County officials opted to renovate the building in 2006, when the old lever machines were removed to make way for the first electronic machines, according to past reports. New windows, security enhancements, and other upgrades were completed in recent years.
Regarding the new voting system, voters will fill out their choices on paper ballots and then feed them into Hart InterCivic scanners for tallying. Previously, voters made selections on computerized touchscreen ballot marking devices that generated a printout for voters to review and scan for tallying.
With the change, the county will only need one electronic ballot marking device at each of the 186 voting precincts to accommodate those with disabilities, compared to the inventory of more than 700 ballot marking devices. Additionally, approximately 186 Hart InterCivic scanners/tabulators will be leased and stored.

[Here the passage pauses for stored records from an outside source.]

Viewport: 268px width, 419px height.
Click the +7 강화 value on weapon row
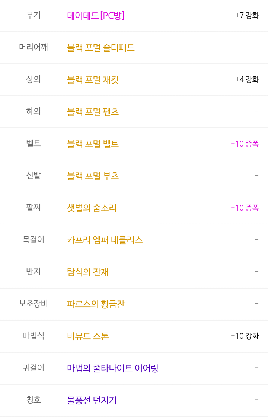(247, 15)
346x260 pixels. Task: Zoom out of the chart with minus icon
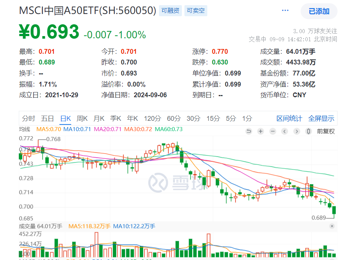click(x=273, y=131)
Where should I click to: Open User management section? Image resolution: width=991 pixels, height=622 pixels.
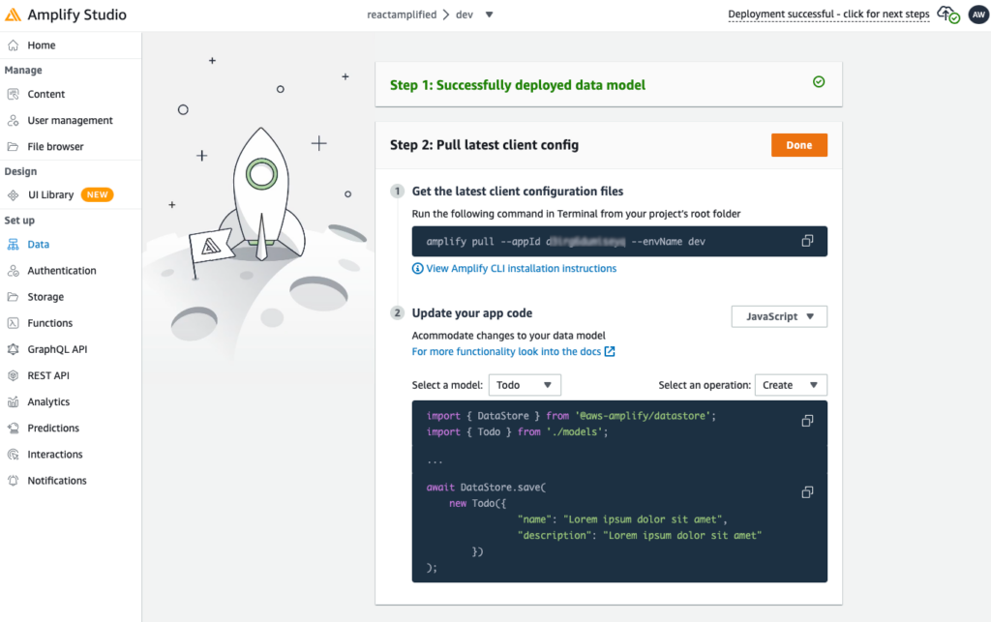(70, 121)
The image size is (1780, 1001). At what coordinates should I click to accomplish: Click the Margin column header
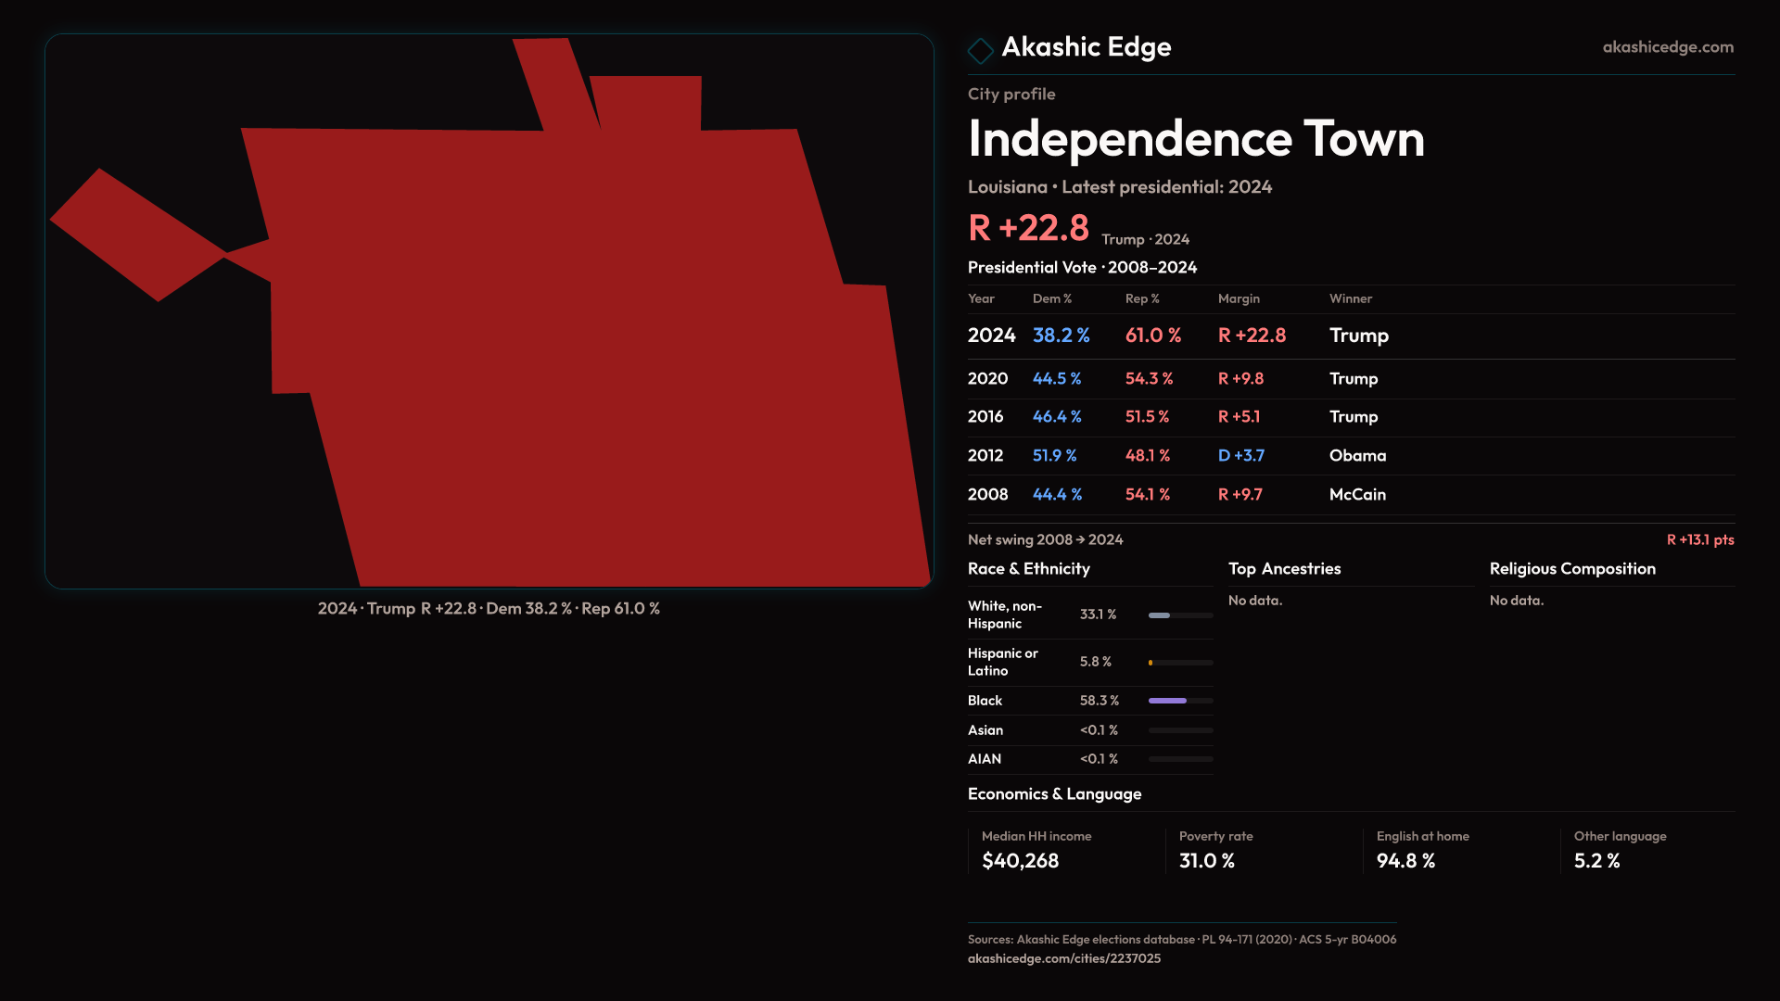1239,298
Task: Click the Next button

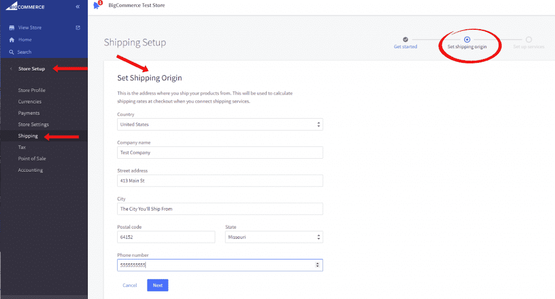Action: tap(158, 285)
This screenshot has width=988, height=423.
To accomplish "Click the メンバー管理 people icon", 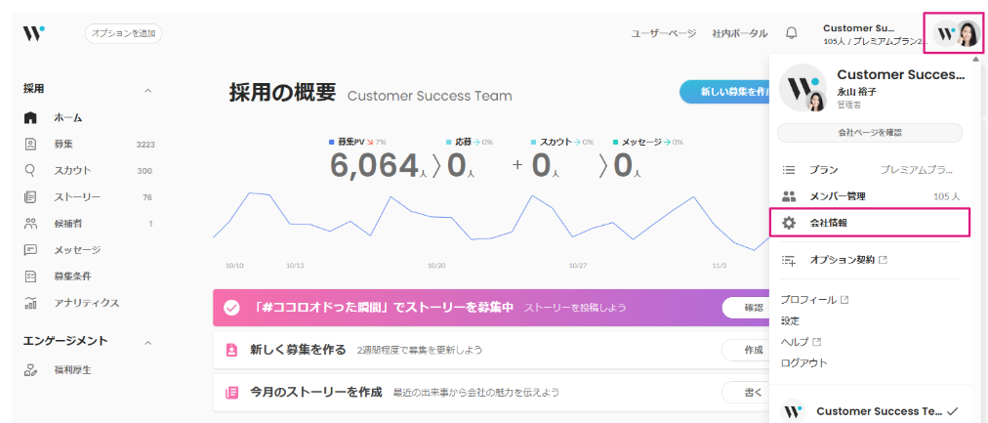I will [790, 196].
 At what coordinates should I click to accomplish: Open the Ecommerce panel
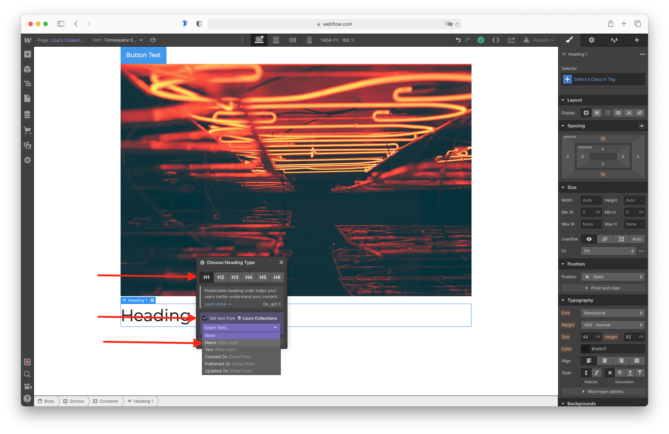tap(27, 130)
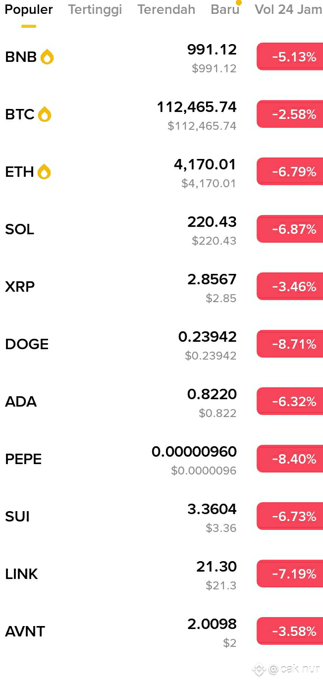Switch to the Tertinggi tab
The height and width of the screenshot is (682, 323).
95,9
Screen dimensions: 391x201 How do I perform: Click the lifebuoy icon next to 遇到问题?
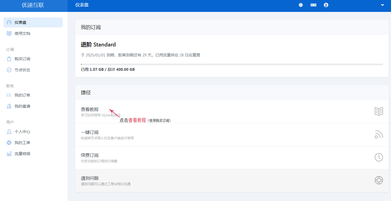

According to the county’s latest monthly division report, the county election bureau consulted with the county law office to develop a plan to discard equipment from Dominion Voting Systems that will no longer be used.
Crocamo said Monday the election equipment has been separated, and “what can be sold will be sold.” If the ballot marking devices and scanners/tabulators cannot be sold, they will be catalogued and destroyed in compliance with Pennsylvania Department of State and Federal Election Assistance Commission requirements, she said.
County Election Director Emily Cook said implementation plans are on schedule for the new leased Hart InterCivic system to be used in the May 19 primary election. She is awaiting a confirmation date for the arrival of the new equipment.